Material supplied section start

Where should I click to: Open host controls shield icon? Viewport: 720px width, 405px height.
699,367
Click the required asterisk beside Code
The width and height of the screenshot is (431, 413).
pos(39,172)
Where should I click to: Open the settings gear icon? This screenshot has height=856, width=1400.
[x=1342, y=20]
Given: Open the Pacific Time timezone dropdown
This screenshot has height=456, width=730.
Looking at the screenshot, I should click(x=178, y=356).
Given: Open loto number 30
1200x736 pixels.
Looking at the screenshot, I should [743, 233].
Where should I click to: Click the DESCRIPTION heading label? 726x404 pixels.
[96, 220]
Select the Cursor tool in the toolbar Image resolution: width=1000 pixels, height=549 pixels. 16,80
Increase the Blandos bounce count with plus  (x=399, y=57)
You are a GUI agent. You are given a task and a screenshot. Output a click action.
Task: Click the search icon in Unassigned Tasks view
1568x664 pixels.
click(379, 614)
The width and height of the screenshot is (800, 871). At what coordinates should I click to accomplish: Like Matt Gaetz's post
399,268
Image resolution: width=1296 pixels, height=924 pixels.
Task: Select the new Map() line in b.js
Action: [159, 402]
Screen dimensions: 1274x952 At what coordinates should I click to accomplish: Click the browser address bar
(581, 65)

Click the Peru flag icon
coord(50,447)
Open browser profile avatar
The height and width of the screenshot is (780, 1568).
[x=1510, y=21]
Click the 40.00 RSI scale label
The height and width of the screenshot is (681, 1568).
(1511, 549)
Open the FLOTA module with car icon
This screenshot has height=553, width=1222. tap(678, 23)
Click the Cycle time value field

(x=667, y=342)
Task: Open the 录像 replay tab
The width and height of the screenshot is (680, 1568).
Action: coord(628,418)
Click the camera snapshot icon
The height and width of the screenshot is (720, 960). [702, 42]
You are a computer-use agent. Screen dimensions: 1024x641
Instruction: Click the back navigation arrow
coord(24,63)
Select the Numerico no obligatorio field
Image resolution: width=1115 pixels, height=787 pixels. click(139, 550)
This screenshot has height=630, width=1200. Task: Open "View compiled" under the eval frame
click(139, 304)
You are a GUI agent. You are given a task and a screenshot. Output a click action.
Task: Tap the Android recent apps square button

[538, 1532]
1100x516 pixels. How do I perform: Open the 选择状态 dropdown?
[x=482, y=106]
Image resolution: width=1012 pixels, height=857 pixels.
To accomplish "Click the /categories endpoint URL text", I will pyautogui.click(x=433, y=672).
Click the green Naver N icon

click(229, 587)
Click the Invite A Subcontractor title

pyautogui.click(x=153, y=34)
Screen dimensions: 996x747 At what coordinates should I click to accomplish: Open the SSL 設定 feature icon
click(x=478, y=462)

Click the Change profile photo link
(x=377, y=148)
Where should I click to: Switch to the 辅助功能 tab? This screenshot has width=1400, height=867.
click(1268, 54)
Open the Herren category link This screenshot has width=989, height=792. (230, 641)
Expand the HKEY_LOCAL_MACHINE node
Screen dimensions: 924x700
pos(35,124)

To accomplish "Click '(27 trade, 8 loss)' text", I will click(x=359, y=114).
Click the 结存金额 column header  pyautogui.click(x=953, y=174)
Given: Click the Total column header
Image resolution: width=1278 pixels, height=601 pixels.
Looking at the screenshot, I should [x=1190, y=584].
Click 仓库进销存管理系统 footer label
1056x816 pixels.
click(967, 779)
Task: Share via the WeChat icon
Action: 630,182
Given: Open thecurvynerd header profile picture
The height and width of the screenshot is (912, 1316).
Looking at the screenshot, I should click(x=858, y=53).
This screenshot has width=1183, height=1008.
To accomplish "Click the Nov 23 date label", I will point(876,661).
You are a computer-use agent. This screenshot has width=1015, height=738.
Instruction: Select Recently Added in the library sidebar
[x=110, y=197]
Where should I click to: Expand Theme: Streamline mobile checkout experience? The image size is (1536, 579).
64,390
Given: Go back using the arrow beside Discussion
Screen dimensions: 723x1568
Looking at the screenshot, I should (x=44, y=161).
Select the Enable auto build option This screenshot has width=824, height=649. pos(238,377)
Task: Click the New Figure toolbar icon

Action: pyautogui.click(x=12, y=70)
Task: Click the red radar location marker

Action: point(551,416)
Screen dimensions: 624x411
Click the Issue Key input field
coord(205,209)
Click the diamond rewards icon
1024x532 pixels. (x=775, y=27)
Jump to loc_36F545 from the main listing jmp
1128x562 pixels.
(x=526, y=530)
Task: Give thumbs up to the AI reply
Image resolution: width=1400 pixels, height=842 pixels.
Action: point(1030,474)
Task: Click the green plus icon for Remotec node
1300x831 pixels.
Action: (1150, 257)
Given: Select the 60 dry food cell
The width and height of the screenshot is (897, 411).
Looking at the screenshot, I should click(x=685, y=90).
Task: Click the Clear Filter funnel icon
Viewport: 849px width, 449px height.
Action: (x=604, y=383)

Material supplied section end

Go through the material line by line and work out how many lines include the string "header". Reply with the number only.

3